The index is based on “sales pairs”: It compares the sales price of a house in the current month to the prior transaction of the same house years earlier (methodology). This eliminates the issues that can skew median price indices (changes in mix) and average price indices (a few big outliers). By tracking changes in price of the same house (sales pairs) over time, it tracks how much more, or less, it takes to buy the same house, and thereby it tracks how fast the dollar is losing or gaining purchasing power with regards to buying the same house over time. This makes the index a measure of house-price inflation or deflation.
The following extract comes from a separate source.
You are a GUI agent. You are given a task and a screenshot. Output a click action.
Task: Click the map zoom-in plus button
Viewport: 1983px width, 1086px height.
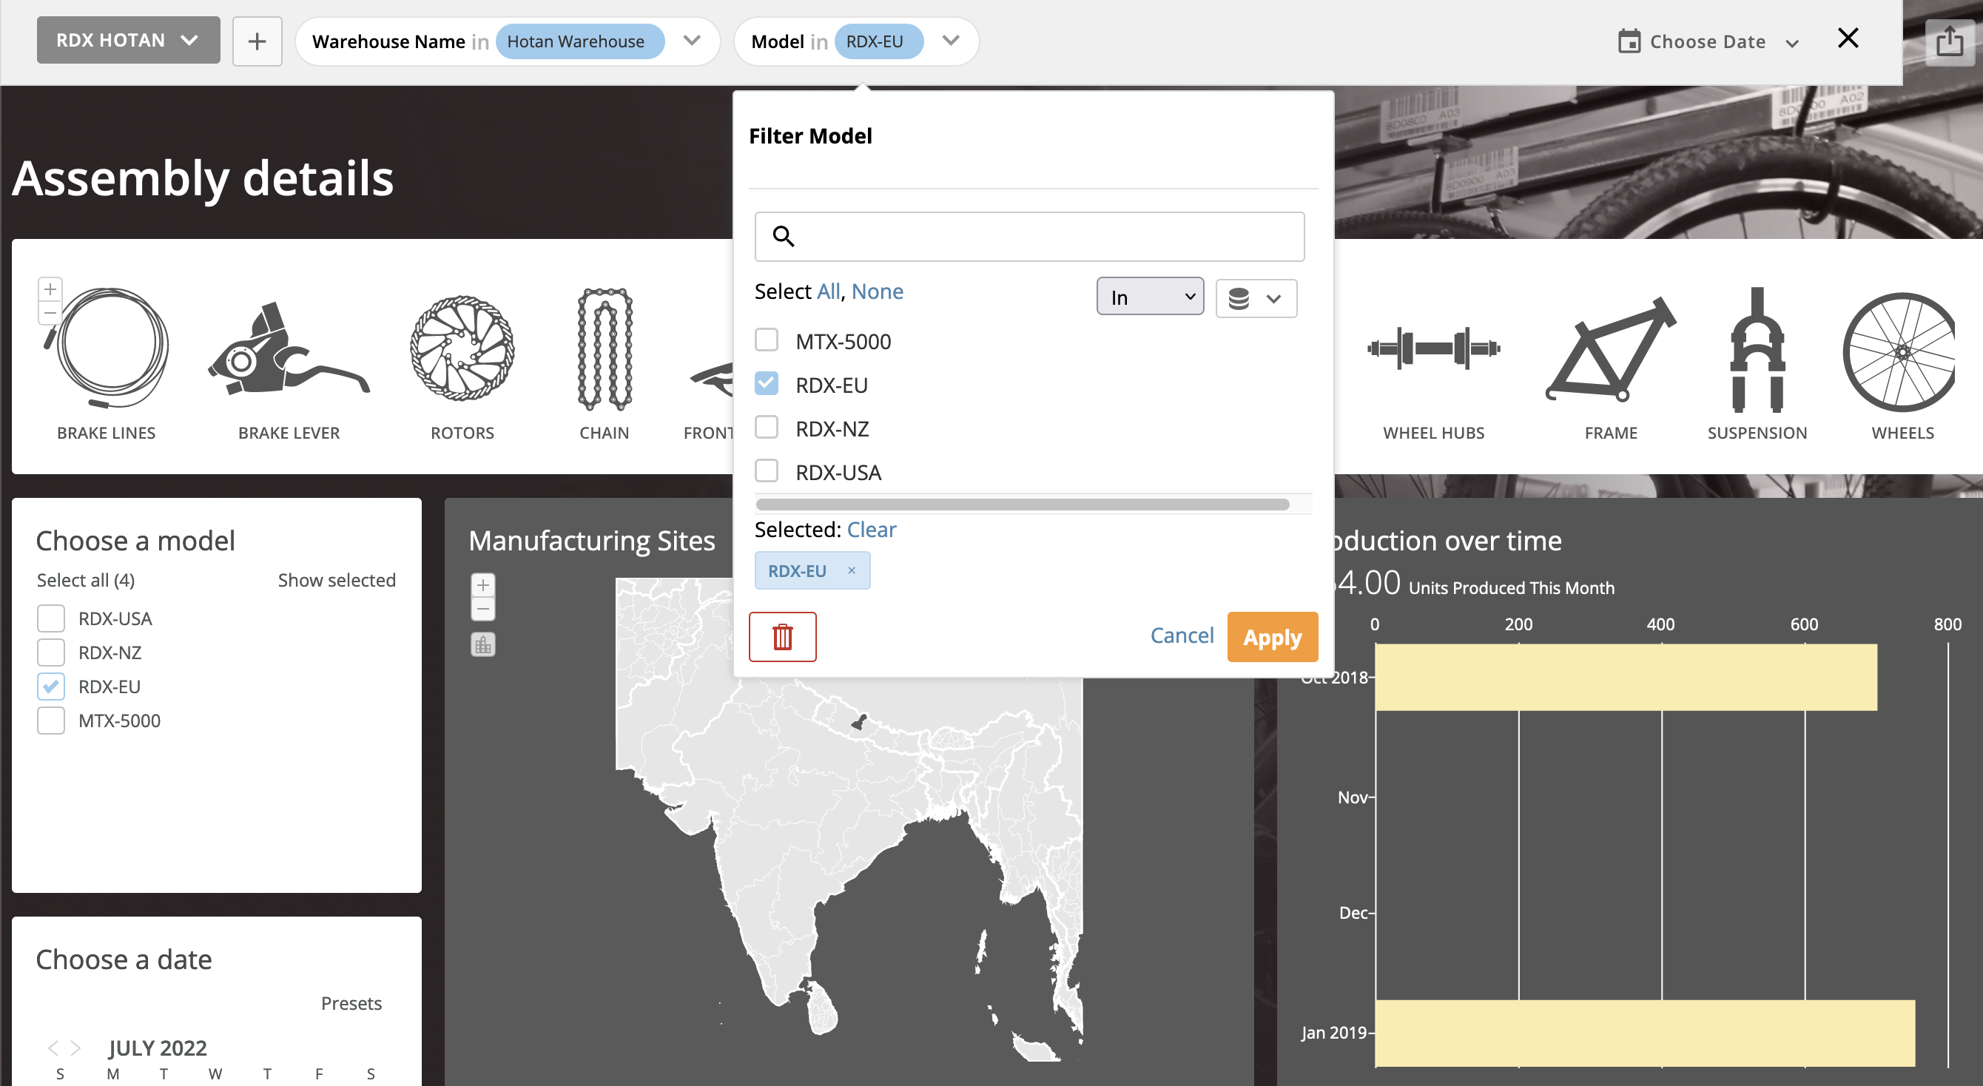point(483,585)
Single-family house prices in the Las Vegas metro jumped 10.5% in January from a year ago, according to the Case-Shiller Index. But since October, the market fizzled and the index for January is about flat with September. Las Vegas was of course one of the notorious Housing Bust 1 locations, and prices, which had peaked in September 2006, plunged 62% by February 2012, to levels not seen since the 1990s. But even after the price surge in recent years, the index remains 19% below the crazy peak of Housing Bubble 1:
Prices of single-family houses in the huge and diverse Chicago metro ticked down again in January, for the fifth month in a row, and are 2.3% below the post-collapse peak of August last year. So far, this decline is in line with prior seasonal declines. Year-over-year, the index is up 2.4%. It remains 15.9% below its Housing Bubble 1 peak:
The Case-Shiller Home Price Index for the Washington D.C. metro dipped in January to the lowest point since May 2018, but due to the strength early in 2018, is up 3.1% year-over-year. It is still down 9.6% from its ludicrous levels at the peak of Housing Bubble 1, under which prices had skyrocketed 150% in the six years from 2000 through the peak in May 2006:
House prices in Charlotte rose again in January, continuing a relentless multi-year series of month-to-month price increases. They’re now 20% above the peak of Housing Bubble 1. But Housing Bubble 1 in Charlotte was not as extreme as in other markets, with prices having surged 35% in seven years, instead of 200% as in Miami. So, Housing Bust 1 was milder was well. But over the past six years, prices have risen 40%. At this pace, once the index gets closer to 200, Charlotte will soon be promoted to a slot in the Most Splendid Housing Bubbles in America:
House prices in Cleveland inched down in January to be flat with June 2018. The Case-Shiller Home Price Index is 22% above where it had been in 2000. And there are no signs of a housing bubble. There was strong price growth before 2006, then a relatively mild drop, and mild growth since 2012. I kept the left scale at the minimum range in this series, going from 100 to 160, such as Chicago, but almost half the size of Miami’s scale, which goes to 300. This shows how little prices have moved compared to a market like Chicago:
The Detroit metro includes the largest city that ever filed for bankruptcy in the US. The filing, expected for a decade, occurred in 2013. But by that time, home prices, which had plunged to levels not seen since the early 1990s, had already started recovering. For the whole metro, the Case-Shiller Index has risen 47% since 2013. Like Cleveland, I kept Detroit on the same minimum scale, with 100 being the bottom:
This is why national housing bubbles are rare: While there currently many large markets in the US with housing bubbles — including deflating housing bubbles — there are plenty of other markets that don’t have housing bubbles. Some are depressed. Others are just healthy. Some markets have gone crazy. Others have gone nowhere. But thrown all into one bucket, they create the US housing market overall; and by this senseless measure, the US housing market is not as perilously overvalued as many individual markets.